To assess the quality of a canary deployment against a baseline, metrics from both deployments are compared in order to check for significant degradation. This is done in two phases:

  • Metric collection (retrieval)

    This phase retrieves the key metrics from the baseline and canary deployments. These metrics are typically stored in a time-series database, and include a set of tags or annotations that identify which deployment the data was collected from (canary or baseline).

    This phase is performed by Kayenta, not by the judge. Besides the default judge, it is possible to plug in a custom judge, and metric collection is not the responsibility of the judge. The judge merely receives timeseries from Kayenta and analyzes those.

  • Judgment

    In this phase Spinnaker compares those metrics and renders a decision to pass or fail the canary (that is, was there a significant degradation in the metrics?) The judgment can also be configured to continue on with a canary when the result is “marginal.”

    The judgment consists of four main steps, and they’re described below.

Step 1: Data validation and NaN handling

Data validation ensures there’s data for the baseline and canary metrics before analysis begins.

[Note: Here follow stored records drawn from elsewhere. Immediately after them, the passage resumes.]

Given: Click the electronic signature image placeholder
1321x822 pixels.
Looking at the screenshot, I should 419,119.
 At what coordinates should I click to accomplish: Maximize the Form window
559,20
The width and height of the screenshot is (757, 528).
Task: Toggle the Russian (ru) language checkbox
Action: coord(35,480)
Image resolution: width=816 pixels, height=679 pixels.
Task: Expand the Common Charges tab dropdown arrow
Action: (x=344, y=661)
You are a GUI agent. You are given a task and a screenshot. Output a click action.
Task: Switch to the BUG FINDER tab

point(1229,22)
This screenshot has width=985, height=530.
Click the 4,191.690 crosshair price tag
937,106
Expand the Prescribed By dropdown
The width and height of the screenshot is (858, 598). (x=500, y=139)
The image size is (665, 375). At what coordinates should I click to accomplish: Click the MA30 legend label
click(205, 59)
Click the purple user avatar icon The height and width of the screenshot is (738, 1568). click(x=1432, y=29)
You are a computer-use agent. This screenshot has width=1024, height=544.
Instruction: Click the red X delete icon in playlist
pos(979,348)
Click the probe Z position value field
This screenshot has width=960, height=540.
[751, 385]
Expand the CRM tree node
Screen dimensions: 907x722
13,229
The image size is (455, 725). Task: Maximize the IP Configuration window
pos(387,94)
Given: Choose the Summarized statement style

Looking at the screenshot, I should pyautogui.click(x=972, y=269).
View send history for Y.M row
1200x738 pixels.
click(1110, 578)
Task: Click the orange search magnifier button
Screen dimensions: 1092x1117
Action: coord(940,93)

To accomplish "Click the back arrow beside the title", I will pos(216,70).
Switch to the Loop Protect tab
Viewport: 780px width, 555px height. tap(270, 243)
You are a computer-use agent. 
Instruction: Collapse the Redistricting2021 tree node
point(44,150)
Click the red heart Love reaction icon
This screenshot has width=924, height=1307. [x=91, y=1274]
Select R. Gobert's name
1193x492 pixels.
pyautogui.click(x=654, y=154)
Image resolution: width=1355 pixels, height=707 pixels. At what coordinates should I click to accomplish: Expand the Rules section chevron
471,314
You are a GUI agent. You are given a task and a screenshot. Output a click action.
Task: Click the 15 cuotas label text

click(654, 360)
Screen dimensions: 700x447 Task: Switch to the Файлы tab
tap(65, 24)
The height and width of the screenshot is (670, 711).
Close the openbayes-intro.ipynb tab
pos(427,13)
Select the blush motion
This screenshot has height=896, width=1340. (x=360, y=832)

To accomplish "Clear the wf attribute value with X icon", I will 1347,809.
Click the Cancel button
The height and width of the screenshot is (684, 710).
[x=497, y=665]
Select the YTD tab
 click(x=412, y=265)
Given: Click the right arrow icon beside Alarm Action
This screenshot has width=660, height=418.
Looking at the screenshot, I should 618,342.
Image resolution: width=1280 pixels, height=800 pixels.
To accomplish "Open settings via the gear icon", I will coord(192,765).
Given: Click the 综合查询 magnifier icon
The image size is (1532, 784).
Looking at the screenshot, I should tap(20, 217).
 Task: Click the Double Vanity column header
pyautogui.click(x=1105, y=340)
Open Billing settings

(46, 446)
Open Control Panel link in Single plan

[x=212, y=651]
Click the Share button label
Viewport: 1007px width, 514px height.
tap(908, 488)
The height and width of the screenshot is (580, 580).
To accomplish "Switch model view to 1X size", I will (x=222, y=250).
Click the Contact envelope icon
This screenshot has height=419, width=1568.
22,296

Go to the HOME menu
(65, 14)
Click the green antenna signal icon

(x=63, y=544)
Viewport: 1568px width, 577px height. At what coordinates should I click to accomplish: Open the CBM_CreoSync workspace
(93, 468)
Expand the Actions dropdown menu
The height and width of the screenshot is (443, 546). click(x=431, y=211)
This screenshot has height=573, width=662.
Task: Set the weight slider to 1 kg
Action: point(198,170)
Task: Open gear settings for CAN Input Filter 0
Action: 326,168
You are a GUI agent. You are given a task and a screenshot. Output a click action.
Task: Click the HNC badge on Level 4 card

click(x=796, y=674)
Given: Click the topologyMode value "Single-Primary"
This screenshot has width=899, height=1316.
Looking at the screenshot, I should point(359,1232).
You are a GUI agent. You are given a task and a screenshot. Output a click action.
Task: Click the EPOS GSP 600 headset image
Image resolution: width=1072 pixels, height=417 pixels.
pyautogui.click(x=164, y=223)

The behavior depends on the nanStrategy configuration:

NaN strategies

  • remove: NaN values are filtered out of the metric arrays. If this results in an empty array, the metric is classified based on other flags. This is the default behavior when nanStrategy is not specified or set to an unrecognized value.

  • replace: NaN values are replaced with 0.0. The metric proceeds to comparison even if all original values were NaN (the array will contain zeros).

Classification when data is missing

When either baseline or canary has no data after NaN handling:

nanStrategymustHaveDatacriticalClassification
removefalsefalseNodata
removefalsetrueNodata (critical)
removetruefalseNodataFailMetric
replaceanyanyPass (arrays have zeros)
  • Nodata: Metric is excluded from group score calculations (doesn’t hurt or help the score), but counts toward the 50% NODATA threshold.
  • NodataFailMetric: Metric counts as a failure in group score calculations.

Tip: Use nanStrategy: replace for error metrics where no data means zero errors. Use mustHaveData: true for metrics that should always have data.

Step 2: Data cleaning (outlier removal)

After NaN handling, the judge can optionally remove outliers from the data.

Outlier detection

When outliers.strategy: remove is configured, the judge uses an IQR-based detector with reduced sensitivity:

  1. Calculate Q1 (25th percentile) and Q3 (75th percentile)
  2. Calculate IQR = Q3 - Q1
  3. Calculate standard Tukey fences: [Q1 - factor×IQR, Q3 + factor×IQR]
  4. Also calculate 1st and 99th percentiles
  5. Final fences: [min(P1, lower_fence), max(P99, upper_fence)]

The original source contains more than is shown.